__INPUT MATERIAL__
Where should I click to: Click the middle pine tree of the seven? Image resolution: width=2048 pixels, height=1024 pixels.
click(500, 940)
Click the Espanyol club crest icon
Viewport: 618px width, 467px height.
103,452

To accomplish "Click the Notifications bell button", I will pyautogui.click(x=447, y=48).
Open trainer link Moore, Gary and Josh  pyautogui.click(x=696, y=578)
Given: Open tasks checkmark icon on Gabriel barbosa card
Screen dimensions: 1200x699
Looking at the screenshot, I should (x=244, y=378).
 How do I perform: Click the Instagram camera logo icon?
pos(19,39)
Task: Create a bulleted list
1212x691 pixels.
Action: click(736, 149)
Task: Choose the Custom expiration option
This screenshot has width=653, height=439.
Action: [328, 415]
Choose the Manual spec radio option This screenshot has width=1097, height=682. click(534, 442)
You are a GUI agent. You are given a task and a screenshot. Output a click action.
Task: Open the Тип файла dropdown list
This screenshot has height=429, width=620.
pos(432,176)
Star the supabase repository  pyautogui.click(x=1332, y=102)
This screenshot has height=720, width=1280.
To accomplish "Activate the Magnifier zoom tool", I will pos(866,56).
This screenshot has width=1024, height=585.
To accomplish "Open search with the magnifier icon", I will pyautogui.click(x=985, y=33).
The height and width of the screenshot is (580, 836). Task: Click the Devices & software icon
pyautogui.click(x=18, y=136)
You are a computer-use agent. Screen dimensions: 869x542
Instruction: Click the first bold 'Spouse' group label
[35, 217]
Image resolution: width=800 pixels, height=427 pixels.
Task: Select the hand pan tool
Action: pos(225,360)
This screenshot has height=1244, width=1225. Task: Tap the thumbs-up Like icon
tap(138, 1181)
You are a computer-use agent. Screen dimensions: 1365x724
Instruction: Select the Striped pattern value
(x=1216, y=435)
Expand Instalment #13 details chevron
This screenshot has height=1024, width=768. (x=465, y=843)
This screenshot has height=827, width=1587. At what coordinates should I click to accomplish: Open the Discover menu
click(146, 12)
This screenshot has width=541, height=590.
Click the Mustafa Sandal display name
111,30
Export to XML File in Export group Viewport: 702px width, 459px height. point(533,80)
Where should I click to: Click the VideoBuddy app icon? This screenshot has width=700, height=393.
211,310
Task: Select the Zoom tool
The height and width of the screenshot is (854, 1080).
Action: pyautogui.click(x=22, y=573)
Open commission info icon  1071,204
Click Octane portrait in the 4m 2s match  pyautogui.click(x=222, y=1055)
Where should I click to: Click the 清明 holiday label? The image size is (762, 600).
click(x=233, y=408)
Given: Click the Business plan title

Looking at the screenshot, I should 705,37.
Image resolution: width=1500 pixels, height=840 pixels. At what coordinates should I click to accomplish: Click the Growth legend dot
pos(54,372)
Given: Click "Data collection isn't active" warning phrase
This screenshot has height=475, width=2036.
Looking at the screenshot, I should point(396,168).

__TRY IT__
Write the records above out again precisely.

__WRITTEN RESPONSE__
Where should I click to: Click the middle pine tree of the seven? Image resolution: width=2048 pixels, height=1024 pixels.
click(500, 940)
Click the Espanyol club crest icon
Viewport: 618px width, 467px height.
103,452

To accomplish "Click the Notifications bell button", I will pyautogui.click(x=447, y=48).
Open trainer link Moore, Gary and Josh  pyautogui.click(x=696, y=578)
Given: Open tasks checkmark icon on Gabriel barbosa card
Screen dimensions: 1200x699
Looking at the screenshot, I should (x=244, y=378).
 How do I perform: Click the Instagram camera logo icon?
pos(19,39)
Task: Create a bulleted list
1212x691 pixels.
Action: click(736, 149)
Task: Choose the Custom expiration option
This screenshot has width=653, height=439.
Action: [328, 415]
Choose the Manual spec radio option This screenshot has width=1097, height=682. click(534, 442)
You are a GUI agent. You are given a task and a screenshot. Output a click action.
Task: Open the Тип файла dropdown list
This screenshot has height=429, width=620.
pos(432,176)
Star the supabase repository  pyautogui.click(x=1332, y=102)
This screenshot has height=720, width=1280.
To accomplish "Activate the Magnifier zoom tool", I will pos(866,56).
This screenshot has width=1024, height=585.
To accomplish "Open search with the magnifier icon", I will pyautogui.click(x=985, y=33).
The height and width of the screenshot is (580, 836). Task: Click the Devices & software icon
pyautogui.click(x=18, y=136)
You are a computer-use agent. Screen dimensions: 869x542
Instruction: Click the first bold 'Spouse' group label
[35, 217]
Image resolution: width=800 pixels, height=427 pixels.
Task: Select the hand pan tool
Action: pos(225,360)
This screenshot has height=1244, width=1225. Task: Tap the thumbs-up Like icon
tap(138, 1181)
You are a computer-use agent. Screen dimensions: 1365x724
Instruction: Select the Striped pattern value
(x=1216, y=435)
Expand Instalment #13 details chevron
This screenshot has height=1024, width=768. (x=465, y=843)
This screenshot has height=827, width=1587. At what coordinates should I click to accomplish: Open the Discover menu
click(146, 12)
This screenshot has width=541, height=590.
Click the Mustafa Sandal display name
111,30
Export to XML File in Export group Viewport: 702px width, 459px height. point(533,80)
Where should I click to: Click the VideoBuddy app icon? This screenshot has width=700, height=393.
211,310
Task: Select the Zoom tool
The height and width of the screenshot is (854, 1080).
Action: pyautogui.click(x=22, y=573)
Open commission info icon  1071,204
Click Octane portrait in the 4m 2s match  pyautogui.click(x=222, y=1055)
Where should I click to: Click the 清明 holiday label? The image size is (762, 600).
click(x=233, y=408)
Given: Click the Business plan title

Looking at the screenshot, I should 705,37.
Image resolution: width=1500 pixels, height=840 pixels. At what coordinates should I click to accomplish: Click the Growth legend dot
pos(54,372)
Given: Click "Data collection isn't active" warning phrase
This screenshot has height=475, width=2036.
Looking at the screenshot, I should point(396,168).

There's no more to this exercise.